(Task)
Give back, unchanged, the lines from the one containing "How do I perform: Click the surveillance" to the end of the listing, inclusive of both.

(Dataset records)
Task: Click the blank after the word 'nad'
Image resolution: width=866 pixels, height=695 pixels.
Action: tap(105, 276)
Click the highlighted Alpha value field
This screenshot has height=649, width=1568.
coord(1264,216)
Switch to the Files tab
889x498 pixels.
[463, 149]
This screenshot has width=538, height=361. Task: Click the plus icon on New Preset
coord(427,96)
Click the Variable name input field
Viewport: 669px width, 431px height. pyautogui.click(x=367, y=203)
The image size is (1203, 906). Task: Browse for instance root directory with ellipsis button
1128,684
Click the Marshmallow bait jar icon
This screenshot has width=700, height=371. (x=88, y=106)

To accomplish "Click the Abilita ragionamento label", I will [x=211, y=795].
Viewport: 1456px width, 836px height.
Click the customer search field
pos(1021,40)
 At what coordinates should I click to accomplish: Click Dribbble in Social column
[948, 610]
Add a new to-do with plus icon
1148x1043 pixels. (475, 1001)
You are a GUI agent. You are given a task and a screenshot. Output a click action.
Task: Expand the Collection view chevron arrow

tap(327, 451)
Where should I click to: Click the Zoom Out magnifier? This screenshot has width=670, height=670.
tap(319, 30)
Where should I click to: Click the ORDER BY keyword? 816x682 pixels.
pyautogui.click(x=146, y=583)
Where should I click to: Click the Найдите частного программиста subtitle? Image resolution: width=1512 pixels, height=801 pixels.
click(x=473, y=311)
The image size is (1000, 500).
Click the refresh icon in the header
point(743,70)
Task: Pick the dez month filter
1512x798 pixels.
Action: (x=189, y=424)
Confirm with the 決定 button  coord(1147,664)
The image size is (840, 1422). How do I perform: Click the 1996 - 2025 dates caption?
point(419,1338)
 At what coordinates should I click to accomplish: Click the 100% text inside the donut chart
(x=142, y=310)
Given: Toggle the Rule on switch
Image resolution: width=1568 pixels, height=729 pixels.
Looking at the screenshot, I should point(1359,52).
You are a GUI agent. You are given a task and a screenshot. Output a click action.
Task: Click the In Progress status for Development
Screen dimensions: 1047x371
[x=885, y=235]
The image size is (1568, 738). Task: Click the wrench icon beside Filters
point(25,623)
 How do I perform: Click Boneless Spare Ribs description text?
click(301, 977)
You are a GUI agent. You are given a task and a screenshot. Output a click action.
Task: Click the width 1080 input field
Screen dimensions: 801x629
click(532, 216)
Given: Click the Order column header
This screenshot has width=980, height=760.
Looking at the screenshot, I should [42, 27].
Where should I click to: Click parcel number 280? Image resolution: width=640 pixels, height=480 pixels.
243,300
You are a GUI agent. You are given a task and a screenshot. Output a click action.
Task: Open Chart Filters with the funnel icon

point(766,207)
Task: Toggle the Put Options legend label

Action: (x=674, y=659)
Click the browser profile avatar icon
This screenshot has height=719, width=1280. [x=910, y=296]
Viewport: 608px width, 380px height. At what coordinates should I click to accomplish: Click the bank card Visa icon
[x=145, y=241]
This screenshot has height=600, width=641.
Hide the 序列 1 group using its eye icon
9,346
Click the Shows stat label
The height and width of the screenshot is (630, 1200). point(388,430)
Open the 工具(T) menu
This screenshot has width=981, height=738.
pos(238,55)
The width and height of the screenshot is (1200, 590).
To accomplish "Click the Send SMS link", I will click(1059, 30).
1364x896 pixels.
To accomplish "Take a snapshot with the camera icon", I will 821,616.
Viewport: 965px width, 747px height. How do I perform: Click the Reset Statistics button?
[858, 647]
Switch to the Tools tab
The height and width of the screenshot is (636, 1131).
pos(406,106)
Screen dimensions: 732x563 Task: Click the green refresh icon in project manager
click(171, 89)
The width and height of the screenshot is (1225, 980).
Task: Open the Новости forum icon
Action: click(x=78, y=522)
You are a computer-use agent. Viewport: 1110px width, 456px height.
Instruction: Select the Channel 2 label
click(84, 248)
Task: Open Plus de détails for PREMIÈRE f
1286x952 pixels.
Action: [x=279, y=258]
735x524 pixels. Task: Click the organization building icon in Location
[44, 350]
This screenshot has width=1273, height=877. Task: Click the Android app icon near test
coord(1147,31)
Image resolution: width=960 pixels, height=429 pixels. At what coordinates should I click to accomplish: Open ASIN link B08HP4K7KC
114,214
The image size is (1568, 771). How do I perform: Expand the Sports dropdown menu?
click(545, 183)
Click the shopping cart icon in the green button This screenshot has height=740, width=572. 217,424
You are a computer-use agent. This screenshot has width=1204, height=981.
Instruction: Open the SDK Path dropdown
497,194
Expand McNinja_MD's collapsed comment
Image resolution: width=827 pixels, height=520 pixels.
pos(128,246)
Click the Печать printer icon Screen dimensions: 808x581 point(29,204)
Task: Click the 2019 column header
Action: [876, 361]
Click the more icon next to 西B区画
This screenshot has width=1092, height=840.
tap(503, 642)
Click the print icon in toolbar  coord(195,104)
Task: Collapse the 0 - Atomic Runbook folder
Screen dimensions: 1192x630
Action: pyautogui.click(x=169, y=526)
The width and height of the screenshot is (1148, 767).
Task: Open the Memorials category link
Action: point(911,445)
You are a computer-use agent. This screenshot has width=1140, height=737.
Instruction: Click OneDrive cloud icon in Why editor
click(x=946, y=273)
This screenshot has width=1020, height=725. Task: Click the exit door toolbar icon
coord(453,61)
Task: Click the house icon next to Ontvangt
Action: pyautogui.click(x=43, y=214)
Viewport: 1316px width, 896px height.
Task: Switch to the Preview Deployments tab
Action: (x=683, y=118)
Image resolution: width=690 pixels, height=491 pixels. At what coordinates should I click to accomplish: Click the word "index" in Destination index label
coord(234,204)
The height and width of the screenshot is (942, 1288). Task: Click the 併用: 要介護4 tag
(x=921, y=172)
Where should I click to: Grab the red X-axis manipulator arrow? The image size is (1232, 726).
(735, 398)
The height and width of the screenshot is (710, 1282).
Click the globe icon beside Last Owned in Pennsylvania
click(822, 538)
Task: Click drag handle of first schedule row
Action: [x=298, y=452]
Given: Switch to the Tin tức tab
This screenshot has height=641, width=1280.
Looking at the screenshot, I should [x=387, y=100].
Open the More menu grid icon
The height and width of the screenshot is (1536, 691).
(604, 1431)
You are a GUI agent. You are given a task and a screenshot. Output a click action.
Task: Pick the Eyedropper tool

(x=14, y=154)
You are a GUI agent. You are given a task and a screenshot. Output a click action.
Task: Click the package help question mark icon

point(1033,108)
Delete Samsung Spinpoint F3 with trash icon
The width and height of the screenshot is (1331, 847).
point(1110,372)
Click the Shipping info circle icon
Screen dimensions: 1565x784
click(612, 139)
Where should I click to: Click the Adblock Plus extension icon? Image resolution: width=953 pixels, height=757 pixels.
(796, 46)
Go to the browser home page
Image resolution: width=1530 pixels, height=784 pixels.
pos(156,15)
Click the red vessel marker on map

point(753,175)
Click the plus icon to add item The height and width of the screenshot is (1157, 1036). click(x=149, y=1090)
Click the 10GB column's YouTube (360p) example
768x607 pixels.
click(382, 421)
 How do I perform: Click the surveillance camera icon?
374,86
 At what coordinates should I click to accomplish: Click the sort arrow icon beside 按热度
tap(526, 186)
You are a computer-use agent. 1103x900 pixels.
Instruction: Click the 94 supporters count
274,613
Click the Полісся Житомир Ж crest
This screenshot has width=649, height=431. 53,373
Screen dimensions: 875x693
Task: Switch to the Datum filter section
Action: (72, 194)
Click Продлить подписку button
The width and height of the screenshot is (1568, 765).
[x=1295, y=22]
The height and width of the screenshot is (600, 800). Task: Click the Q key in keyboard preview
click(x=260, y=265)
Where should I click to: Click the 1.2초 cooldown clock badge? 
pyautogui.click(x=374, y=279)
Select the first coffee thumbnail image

(Result for this exercise)
 How do I perform: Click the surveillance camera icon?
374,86
 At what coordinates should I click to accomplish: Click the sort arrow icon beside 按热度
tap(526, 186)
You are a computer-use agent. 1103x900 pixels.
Instruction: Click the 94 supporters count
274,613
Click the Полісся Житомир Ж crest
This screenshot has width=649, height=431. 53,373
Screen dimensions: 875x693
Task: Switch to the Datum filter section
Action: (72, 194)
Click Продлить подписку button
The width and height of the screenshot is (1568, 765).
[x=1295, y=22]
The height and width of the screenshot is (600, 800). Task: Click the Q key in keyboard preview
click(x=260, y=265)
Where should I click to: Click the 1.2초 cooldown clock badge? 
pyautogui.click(x=374, y=279)
Select the first coffee thumbnail image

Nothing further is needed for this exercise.